Bikaji’s management, however, said demand signals on the ground remain intact. The company’s two brand campaigns — “Bhujia Ho Toh Bikaji” and “Kya Baat Hai Ji,” the latter targeting Uttar Pradesh with actor Pankaj Tripathi as brand ambassador — appear to have moved the needle. Bhujia revenue growth, which was in the low-to-mid single digits before the campaigns, climbed to close to 20 per cent post-launch.

CFO Rishabh Jain attributed the gross margin expansion to a combination of long-term raw material hedging, a sharper focus on high-margin products, and tighter trade discounting. “Two years back, we were not doing long-term hedging, which we started and this has given good result,” Verma said. For FY27, the company’s stated objective is to defend, not expand, those margins given global commodity uncertainty.

The company’s retail store count doubled from 13 to 26 over FY26, with retail revenue jumping 130.9 per cent to ₹134.9 crore — the fastest-growing vertical in absolute percentage terms. Export revenues surged 52.3 per cent year-on-year to ₹146.8 crore, now accounting for about 5 per cent of total revenue, with Bikaji having set up a US entity and deployed India-based talent there to sustain the momentum.

On the product mix, ethnic snacks remained dominant at roughly 69 per cent of revenues, a concentration Verma said the company is not looking to dilute. Western snacks, currently a small slice of the pie, are being pegged for outperformance. “This will be in 20s kind of a stuff… the product mix, if you look at the next three years’ time, this will be a double digit contribution from the Western snack,” he said.



Distribution continued its steady expansion, with direct outlet coverage reaching 3,53,638 outlets as of March 2026, against 2,51,270 in March 2024. Total reach stands at 14 lakh outlets. Rural markets, largely served through wholesale channels, account for 32-35 per cent of revenues.

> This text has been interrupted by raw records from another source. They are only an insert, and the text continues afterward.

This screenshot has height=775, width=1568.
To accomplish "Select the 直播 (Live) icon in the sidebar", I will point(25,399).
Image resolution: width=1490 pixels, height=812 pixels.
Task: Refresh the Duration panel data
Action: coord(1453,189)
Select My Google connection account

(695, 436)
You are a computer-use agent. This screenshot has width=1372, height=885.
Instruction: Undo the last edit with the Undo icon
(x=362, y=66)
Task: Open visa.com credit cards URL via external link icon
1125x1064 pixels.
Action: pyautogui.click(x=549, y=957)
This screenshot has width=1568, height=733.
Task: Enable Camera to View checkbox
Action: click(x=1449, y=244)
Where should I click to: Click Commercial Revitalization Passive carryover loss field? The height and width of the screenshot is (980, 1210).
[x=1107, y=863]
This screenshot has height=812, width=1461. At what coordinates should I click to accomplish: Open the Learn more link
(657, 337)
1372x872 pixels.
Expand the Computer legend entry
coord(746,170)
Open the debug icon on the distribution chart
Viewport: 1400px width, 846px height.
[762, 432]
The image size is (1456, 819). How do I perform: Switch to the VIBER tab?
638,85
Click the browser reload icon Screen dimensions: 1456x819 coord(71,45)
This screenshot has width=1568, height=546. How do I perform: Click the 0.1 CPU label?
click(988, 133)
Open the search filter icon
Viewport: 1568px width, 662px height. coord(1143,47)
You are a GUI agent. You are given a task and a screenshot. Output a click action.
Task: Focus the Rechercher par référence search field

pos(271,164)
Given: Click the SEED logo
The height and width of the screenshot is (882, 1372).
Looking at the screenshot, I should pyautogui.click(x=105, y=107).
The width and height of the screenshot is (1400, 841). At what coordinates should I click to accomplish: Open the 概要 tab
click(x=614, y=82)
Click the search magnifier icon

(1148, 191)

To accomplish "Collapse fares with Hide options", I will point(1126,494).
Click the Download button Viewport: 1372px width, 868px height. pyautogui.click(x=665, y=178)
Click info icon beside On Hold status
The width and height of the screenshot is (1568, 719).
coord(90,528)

The company’s installed capacity stood at 3,25,320 metric tonnes as of March 2026. Verma indicated the next capex cycle would be evaluated when utilisation crosses 75 per cent.

On the broader question of organised versus unorganised competition, Verma pointed to the shift underway. “The way shift from unorganised to organised is moving… what I would really look at is that this shift should be even faster,” he said.

Bikaji’s stock has delivered a CAGR of 24 per cent over the past two years against the BSE Sensex’s 14 per cent, with market capitalisation at ₹16,100 crore as of March 31, 2026.